[Stored items from a collection]
■ ■ ■ ■ ■
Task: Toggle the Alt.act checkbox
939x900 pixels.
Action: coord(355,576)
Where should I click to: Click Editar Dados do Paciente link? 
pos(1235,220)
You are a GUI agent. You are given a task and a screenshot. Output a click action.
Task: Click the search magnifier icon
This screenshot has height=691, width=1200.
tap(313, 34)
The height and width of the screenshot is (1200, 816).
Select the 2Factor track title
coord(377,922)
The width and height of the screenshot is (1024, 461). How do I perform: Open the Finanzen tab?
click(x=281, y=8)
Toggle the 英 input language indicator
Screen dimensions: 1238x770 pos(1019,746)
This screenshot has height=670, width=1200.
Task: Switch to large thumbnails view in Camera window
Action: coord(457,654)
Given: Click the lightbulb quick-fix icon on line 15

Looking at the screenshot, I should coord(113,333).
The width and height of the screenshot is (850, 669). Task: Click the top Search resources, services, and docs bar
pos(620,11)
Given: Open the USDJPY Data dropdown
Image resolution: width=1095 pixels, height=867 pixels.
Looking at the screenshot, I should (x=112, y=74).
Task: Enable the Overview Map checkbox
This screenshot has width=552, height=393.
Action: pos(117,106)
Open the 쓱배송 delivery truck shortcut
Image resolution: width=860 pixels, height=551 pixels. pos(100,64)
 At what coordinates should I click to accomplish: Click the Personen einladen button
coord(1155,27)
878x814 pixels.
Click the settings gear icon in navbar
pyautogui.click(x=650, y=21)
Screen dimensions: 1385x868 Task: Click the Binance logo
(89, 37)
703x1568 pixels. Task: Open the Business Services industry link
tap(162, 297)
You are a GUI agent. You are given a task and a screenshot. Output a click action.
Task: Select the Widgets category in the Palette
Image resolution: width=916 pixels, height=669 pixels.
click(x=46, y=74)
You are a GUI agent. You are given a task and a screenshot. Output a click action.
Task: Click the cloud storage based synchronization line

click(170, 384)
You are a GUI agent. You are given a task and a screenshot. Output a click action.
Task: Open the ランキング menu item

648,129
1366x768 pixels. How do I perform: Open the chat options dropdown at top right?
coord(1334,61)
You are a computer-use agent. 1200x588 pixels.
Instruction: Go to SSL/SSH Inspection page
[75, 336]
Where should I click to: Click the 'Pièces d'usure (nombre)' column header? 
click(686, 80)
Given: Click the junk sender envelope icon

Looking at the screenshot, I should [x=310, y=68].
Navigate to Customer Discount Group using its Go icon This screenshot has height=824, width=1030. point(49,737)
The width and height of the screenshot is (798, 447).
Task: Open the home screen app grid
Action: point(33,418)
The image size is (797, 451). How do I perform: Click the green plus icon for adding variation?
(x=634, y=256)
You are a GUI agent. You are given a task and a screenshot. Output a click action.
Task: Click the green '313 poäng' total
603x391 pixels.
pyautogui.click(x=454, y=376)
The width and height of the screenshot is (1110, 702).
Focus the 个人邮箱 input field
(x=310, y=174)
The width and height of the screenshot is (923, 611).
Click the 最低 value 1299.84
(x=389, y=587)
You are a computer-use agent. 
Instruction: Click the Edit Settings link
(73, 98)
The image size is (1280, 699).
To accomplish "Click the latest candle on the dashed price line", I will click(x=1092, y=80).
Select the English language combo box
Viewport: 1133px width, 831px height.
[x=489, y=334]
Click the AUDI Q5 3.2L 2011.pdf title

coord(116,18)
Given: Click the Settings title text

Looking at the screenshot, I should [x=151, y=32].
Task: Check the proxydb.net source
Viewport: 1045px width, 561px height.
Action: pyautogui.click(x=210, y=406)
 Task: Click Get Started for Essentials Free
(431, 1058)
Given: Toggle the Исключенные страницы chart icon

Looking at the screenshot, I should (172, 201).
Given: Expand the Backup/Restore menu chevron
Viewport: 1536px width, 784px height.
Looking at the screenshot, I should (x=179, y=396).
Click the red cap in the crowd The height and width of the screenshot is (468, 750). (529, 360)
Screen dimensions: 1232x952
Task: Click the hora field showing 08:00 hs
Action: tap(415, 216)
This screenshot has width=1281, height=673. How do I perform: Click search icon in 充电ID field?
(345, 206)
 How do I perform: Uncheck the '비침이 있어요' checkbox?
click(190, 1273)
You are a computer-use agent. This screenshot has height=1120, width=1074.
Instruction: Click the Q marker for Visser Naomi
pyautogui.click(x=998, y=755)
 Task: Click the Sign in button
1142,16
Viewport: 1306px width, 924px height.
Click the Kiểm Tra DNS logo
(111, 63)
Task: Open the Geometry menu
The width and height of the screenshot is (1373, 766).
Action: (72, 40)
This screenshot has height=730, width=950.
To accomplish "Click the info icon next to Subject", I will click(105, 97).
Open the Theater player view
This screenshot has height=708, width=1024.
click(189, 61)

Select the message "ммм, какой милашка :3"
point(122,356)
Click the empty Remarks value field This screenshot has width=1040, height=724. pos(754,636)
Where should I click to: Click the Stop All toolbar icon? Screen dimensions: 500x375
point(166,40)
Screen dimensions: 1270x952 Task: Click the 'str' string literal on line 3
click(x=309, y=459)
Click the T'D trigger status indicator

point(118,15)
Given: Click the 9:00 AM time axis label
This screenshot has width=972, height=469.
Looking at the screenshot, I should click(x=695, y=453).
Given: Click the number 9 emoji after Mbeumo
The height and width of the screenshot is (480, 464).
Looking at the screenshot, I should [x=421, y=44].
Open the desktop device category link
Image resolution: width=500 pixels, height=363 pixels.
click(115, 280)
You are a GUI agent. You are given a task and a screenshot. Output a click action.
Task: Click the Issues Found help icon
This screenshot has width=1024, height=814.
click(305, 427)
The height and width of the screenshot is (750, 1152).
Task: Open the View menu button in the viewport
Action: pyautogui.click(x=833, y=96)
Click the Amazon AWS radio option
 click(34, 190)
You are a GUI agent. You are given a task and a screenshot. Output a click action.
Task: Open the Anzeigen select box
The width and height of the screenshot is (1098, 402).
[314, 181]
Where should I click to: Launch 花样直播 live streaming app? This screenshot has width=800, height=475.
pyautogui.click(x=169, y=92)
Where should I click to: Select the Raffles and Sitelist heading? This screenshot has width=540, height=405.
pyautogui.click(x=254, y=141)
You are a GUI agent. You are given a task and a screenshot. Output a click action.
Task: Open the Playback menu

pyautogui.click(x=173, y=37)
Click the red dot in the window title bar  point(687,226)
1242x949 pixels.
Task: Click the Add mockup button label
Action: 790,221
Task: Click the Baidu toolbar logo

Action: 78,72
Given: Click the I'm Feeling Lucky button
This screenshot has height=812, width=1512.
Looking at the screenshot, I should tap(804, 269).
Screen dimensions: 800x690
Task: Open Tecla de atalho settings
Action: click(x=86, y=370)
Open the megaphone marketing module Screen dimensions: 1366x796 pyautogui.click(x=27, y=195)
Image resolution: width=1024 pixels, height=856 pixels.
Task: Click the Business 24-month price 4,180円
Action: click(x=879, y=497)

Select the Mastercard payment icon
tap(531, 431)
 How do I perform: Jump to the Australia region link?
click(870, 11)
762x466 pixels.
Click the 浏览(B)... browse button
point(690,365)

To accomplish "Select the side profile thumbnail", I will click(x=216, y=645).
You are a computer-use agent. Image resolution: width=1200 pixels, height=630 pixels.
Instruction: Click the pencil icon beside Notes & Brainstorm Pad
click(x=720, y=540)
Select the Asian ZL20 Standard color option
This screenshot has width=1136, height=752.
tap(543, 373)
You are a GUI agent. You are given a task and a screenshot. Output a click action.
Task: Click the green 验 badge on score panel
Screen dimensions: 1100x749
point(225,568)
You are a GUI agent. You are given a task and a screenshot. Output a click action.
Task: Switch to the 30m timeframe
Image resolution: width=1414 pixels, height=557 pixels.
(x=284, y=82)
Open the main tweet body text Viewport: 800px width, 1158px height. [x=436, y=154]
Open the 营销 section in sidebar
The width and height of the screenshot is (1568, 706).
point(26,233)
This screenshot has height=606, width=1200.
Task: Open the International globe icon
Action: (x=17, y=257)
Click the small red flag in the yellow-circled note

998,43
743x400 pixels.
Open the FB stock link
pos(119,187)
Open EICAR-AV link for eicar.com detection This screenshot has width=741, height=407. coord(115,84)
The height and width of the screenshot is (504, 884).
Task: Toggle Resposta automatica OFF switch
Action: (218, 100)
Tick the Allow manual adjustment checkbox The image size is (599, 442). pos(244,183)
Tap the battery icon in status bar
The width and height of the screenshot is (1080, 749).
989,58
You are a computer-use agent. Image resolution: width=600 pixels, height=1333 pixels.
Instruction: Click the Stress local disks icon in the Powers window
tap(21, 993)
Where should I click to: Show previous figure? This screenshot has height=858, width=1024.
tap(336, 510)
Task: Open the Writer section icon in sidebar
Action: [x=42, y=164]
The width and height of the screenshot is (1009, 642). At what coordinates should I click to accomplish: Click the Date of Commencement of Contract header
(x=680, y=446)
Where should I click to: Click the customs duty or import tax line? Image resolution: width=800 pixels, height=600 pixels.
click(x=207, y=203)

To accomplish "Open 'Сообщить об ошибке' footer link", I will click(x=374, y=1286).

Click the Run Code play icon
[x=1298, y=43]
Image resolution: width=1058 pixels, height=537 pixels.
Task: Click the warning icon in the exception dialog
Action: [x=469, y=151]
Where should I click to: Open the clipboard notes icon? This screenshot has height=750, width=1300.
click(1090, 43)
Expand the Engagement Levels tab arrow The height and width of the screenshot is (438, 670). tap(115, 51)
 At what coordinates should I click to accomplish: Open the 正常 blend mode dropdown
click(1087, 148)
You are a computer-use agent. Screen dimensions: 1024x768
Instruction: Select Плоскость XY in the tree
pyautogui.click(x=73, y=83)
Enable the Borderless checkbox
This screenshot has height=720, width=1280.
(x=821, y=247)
■ ■ ■ ■ ■
→ **Exercise details**
Taking the entries above, write out exactly each line from the one holding "Viewport: 1306px width, 924px height." to the one holding "Task: Click the Issues Found help icon", both included, and stop there.

→ **Response below**
Viewport: 1306px width, 924px height.
Click the Kiểm Tra DNS logo
(111, 63)
Task: Open the Geometry menu
The width and height of the screenshot is (1373, 766).
Action: (72, 40)
This screenshot has height=730, width=950.
To accomplish "Click the info icon next to Subject", I will click(105, 97).
Open the Theater player view
This screenshot has height=708, width=1024.
click(189, 61)

Select the message "ммм, какой милашка :3"
point(122,356)
Click the empty Remarks value field This screenshot has width=1040, height=724. pos(754,636)
Where should I click to: Click the Stop All toolbar icon? Screen dimensions: 500x375
point(166,40)
Screen dimensions: 1270x952 Task: Click the 'str' string literal on line 3
click(x=309, y=459)
Click the T'D trigger status indicator

point(118,15)
Given: Click the 9:00 AM time axis label
This screenshot has width=972, height=469.
Looking at the screenshot, I should click(x=695, y=453).
Given: Click the number 9 emoji after Mbeumo
The height and width of the screenshot is (480, 464).
Looking at the screenshot, I should [x=421, y=44].
Open the desktop device category link
Image resolution: width=500 pixels, height=363 pixels.
click(115, 280)
You are a GUI agent. You are given a task and a screenshot. Output a click action.
Task: Click the Issues Found help icon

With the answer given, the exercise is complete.